Republicans have targeted Kanjorski, and succeeded in tightening his margin. In 2008, his opponent was Hazleton Mayor Louis Barletta, who had challenged him in 2002 and lost. Given his role on the Financial Services Committee, Kanjorski was a prime target for grass-roots opposition against the $700 billion bailout of the financial services industry that committee Democrats shepherded through the House in 2008. Polls in September showed Kanjorski was deadlocked or trailing Barletta, who criticized him for weak oversight of the financial industry, including the many companies whose executives had made campaign contributions to Kanjorski. “I’m elected to Congress to do the right thing, not to get reelected,” he told The Citizens’ Voice in Wilkes-Barre.
Barletta ran ads criticizing Kanjorski’s support of the bailout, and he talked up the need for federal action to control illegal immigration.
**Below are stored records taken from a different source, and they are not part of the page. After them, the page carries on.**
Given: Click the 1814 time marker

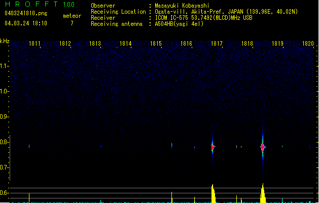Looking at the screenshot, I should [126, 44].
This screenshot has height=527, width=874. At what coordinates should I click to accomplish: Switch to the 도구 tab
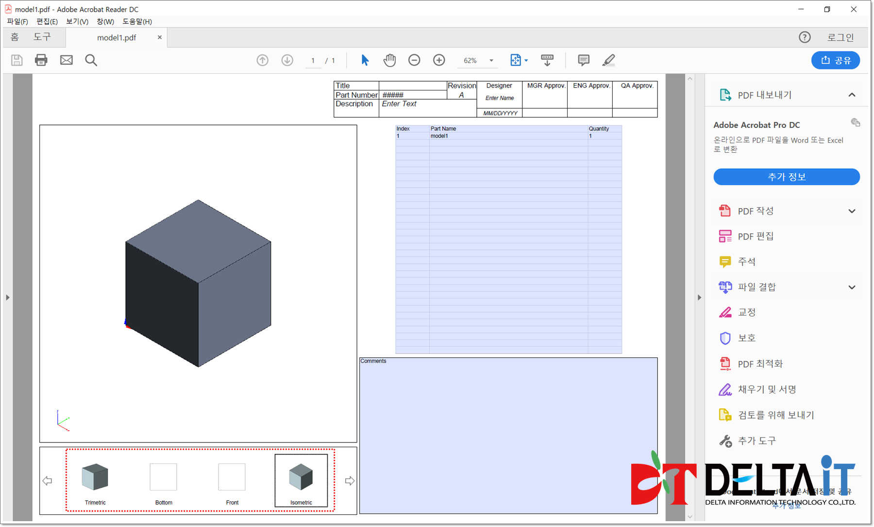coord(43,36)

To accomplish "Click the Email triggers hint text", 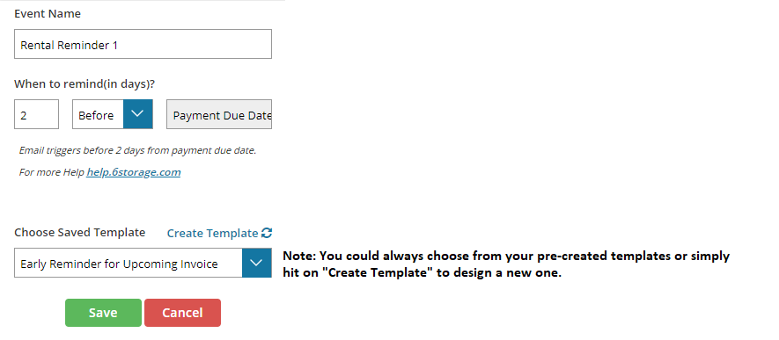I will pos(137,150).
Kanjorski outspent Barletta $3.2 million to $1.3 million, and he received campaign help from Biden and former President Bill Clinton. He won by only 52%-48%. Barletta won three of the five counties, including the district’s largest, Luzerne. Kanjorski prevailed with 60% in gritty Lackawanna and 56% in fast-growing Monroe. Kanjorski has had some health problems in recent years, including triple bypass surgery in 2007.